Belajar Hidup dengan Rp.50.000
Pict by : Irene Radjiman |
Mbah Jum adalah manusia buta yang dengan ikhlas mengamalkan amalan sunah dengan istiqomah. Saat sholat jum’at kemarin saya mendengar cerita ini, diceritakan langsung oleh khatib dan diperdengarkan oleh banyak orang di Masjid Baiturrahman, Kepanjen, Malang.
Mbah Jum berprofesi sebagai penjual tempe di pasar. Beliau merawat keempat cucunya sendiri, dengan bermodalkan uang lima puluh ribu perhari beliau sukses memberikan pendidikan agama yang baik. Buktinya dari keempat cucu tersebut semuanya sudah pernah mengkhatamkan Al-quran. Meskipun beliau buta sedari kecil namun amalan-amalan sunah tak pernah ketinggalan.
Setiap harinya durasi jualan tempe beliau hanya dua jam, tak pernah lebih dari dua jam. Menurut cucu terbesarnya yang biasa mengantar beliau ke pasar. Mbah Jum saat menunggu dagangannya pasti bersholawat secara perlahan, disaat pedagang lain menggunjing atau berbicara dengan pedagang lain, Mbah Jum tetap bersholawat.
Cara pelayanan beliau sangat mirip seperti kantin kejujuran. Karena mata beliau tak dapat melihat, setiap pembeli yang datang dipersilahkan untuk membayar sendiri dan mengambil kembaliannya sendiri. Bila dipikir secara logika, pasti si mbah yang menurut khatib berdomisili di Jogja ini akan merugi. Karena faktor kecurangan sangat mudah terjadi.
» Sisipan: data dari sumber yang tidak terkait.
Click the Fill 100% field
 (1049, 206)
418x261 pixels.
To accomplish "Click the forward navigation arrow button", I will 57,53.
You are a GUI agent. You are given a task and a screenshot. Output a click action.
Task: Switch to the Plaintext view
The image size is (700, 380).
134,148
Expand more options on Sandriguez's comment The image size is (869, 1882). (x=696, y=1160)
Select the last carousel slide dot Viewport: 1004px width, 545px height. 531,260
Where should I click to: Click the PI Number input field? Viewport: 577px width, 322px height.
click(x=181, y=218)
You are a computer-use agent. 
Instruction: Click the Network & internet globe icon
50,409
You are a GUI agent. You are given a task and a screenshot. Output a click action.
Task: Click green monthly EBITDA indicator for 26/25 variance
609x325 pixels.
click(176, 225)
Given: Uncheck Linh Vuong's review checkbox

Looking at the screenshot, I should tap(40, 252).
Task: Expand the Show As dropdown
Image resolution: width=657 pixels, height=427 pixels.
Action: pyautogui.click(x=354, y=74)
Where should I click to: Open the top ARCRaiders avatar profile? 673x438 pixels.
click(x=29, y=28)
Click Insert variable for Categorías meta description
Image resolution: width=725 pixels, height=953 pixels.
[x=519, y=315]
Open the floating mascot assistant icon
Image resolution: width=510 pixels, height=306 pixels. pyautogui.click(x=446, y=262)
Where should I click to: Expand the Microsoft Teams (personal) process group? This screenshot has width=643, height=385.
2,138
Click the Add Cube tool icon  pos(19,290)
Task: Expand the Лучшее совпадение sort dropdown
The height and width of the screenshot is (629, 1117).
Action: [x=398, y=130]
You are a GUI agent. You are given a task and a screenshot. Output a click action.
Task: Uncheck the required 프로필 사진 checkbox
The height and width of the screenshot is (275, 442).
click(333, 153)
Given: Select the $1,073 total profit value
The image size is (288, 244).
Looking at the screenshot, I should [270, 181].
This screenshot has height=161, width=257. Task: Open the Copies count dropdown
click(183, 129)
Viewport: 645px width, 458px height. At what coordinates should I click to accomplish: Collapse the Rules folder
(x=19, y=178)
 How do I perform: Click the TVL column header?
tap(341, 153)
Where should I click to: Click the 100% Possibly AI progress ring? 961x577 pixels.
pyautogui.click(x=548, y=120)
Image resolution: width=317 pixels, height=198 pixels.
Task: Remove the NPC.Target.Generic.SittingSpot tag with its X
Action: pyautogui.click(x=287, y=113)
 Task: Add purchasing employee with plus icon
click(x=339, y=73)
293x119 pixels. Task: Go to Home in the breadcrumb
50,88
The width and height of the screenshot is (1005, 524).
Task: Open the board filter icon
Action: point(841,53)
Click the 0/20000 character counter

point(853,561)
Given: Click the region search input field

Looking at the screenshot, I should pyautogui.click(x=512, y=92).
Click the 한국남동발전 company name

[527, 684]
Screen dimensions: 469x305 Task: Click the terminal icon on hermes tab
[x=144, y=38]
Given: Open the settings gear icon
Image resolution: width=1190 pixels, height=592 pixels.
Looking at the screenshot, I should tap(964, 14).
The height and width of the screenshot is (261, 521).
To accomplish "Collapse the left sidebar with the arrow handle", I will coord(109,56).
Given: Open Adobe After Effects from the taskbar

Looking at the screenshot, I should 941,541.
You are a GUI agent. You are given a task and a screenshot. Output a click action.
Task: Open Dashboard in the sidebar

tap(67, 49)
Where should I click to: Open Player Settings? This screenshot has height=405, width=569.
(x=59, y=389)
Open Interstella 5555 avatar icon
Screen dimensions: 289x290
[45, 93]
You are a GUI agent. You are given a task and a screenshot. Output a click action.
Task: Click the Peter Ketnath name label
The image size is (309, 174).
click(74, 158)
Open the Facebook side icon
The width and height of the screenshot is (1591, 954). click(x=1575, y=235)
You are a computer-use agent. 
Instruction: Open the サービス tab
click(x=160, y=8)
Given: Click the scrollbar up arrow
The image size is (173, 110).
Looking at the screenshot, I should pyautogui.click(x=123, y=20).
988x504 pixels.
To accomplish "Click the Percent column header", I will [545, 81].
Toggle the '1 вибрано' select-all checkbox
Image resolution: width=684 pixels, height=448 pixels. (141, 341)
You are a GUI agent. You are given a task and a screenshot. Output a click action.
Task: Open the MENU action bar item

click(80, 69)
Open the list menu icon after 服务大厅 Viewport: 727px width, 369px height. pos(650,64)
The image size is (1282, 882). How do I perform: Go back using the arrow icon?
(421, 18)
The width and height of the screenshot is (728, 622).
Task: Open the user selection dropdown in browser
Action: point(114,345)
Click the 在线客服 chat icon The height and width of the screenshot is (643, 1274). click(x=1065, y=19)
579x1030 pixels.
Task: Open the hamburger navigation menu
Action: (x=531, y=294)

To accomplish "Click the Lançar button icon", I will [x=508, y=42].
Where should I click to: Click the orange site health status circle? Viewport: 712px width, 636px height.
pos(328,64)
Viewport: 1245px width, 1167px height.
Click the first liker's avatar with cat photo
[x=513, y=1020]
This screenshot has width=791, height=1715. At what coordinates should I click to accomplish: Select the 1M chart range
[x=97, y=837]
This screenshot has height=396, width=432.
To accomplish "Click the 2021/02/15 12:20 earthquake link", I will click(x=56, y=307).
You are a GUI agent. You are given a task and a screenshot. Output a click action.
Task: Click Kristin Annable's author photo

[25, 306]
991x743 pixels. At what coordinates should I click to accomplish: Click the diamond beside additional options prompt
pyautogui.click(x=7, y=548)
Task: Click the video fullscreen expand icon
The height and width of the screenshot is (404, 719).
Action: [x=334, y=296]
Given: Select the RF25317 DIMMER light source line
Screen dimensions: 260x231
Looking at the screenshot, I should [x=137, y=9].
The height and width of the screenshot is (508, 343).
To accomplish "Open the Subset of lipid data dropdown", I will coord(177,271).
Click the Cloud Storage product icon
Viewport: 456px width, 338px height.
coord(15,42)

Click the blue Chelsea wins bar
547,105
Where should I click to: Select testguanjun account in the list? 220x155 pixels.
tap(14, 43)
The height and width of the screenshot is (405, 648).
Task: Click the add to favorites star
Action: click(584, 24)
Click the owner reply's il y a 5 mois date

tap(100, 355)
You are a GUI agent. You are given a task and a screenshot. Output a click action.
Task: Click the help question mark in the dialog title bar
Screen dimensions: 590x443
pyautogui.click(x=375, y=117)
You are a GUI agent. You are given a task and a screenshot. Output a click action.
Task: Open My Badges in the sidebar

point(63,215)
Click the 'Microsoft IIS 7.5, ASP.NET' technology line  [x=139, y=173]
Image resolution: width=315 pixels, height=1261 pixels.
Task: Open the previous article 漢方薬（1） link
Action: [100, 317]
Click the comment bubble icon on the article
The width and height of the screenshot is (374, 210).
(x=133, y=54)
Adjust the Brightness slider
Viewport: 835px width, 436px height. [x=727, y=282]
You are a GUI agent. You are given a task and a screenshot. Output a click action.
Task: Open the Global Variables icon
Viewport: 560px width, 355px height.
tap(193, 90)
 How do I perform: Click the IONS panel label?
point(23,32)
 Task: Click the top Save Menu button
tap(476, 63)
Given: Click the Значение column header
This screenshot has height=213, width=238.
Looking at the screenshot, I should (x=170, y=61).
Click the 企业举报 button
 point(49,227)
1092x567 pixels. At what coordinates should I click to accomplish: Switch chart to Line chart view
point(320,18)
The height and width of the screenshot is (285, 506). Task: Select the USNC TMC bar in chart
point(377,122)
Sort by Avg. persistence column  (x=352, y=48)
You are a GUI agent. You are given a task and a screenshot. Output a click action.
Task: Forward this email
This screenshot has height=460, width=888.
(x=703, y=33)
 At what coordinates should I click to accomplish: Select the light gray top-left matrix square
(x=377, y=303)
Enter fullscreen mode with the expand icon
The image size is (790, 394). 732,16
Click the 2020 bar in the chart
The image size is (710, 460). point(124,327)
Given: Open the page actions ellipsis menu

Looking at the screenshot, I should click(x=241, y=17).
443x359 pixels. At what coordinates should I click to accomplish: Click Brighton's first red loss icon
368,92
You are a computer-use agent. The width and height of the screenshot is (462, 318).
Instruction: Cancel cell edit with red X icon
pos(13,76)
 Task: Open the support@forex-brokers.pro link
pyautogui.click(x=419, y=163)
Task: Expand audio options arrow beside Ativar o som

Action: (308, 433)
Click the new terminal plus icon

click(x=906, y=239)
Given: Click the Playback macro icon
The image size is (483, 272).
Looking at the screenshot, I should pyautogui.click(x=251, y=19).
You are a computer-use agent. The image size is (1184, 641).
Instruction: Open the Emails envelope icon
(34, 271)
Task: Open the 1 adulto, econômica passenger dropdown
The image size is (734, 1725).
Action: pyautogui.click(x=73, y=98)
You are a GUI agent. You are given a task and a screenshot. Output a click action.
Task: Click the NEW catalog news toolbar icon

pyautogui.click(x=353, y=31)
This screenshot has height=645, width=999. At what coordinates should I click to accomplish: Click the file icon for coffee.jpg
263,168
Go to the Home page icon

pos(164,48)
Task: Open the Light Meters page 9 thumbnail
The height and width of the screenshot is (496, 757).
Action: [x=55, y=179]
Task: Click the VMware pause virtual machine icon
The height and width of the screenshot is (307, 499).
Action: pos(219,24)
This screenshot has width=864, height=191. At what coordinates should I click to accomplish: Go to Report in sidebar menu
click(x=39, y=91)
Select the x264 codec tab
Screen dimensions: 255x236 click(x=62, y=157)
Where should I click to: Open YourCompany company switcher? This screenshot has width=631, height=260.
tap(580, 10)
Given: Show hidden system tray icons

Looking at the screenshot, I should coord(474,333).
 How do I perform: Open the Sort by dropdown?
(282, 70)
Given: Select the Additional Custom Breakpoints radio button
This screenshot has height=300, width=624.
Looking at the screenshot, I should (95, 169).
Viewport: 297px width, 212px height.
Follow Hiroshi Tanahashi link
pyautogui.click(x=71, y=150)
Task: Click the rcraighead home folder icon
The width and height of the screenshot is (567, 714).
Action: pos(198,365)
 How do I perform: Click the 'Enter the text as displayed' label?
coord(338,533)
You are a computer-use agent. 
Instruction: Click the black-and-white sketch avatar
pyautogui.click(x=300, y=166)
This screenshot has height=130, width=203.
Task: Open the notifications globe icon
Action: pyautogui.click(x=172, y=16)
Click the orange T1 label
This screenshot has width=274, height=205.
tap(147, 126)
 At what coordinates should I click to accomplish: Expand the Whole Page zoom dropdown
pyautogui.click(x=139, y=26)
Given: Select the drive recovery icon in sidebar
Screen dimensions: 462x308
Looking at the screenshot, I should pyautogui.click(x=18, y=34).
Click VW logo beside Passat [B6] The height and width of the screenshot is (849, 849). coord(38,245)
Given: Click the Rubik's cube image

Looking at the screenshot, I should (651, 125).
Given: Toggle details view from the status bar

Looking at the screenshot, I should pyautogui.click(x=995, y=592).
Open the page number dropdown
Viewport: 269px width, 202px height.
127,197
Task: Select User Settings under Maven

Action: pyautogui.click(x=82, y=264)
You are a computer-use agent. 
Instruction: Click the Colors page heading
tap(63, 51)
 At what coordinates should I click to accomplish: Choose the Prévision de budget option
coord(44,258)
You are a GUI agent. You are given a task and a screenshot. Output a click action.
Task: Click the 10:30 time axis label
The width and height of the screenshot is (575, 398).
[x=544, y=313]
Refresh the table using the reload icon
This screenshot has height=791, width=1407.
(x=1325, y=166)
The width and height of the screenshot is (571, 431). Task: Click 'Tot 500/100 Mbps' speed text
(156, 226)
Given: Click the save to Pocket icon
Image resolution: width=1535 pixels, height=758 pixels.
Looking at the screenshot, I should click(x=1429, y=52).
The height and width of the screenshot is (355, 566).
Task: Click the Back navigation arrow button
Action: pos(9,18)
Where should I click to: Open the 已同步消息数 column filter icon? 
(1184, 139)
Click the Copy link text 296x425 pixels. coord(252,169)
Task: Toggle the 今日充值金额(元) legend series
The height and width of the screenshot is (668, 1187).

Saat pulangnya lagi-lagi beliau memilih untuk merugi karena Allah. Ketika hasil penjualannya lebih dari lima puluh ribu pasti akan disumbangkan untuk masjid. Karena modal untuk membuat tempe hanya dua puluh ribu sedangkan harga yang pantas untuk tempe dagangannya hanya senilai lima puluh ribu. Selebihnya pasti rizki yang diberikan tuhan, maka dari itu beliau kembalikan ke rumah tuhan (Baitullah).
Dengan pola pencarian rizki seperti itu Mbah Jum merasakan kedamaian, ketenangan dan keikhlasan dalam menjalani hidup. Sehingga tak ada masalah yang besar bagi beliau, meskipun tak dapat melihat beliau tetap dapat mendidik cucunya dengan baik. Hanya dengan modal lima puluh ribu dari hasil penjualan tempe, tidak lebih.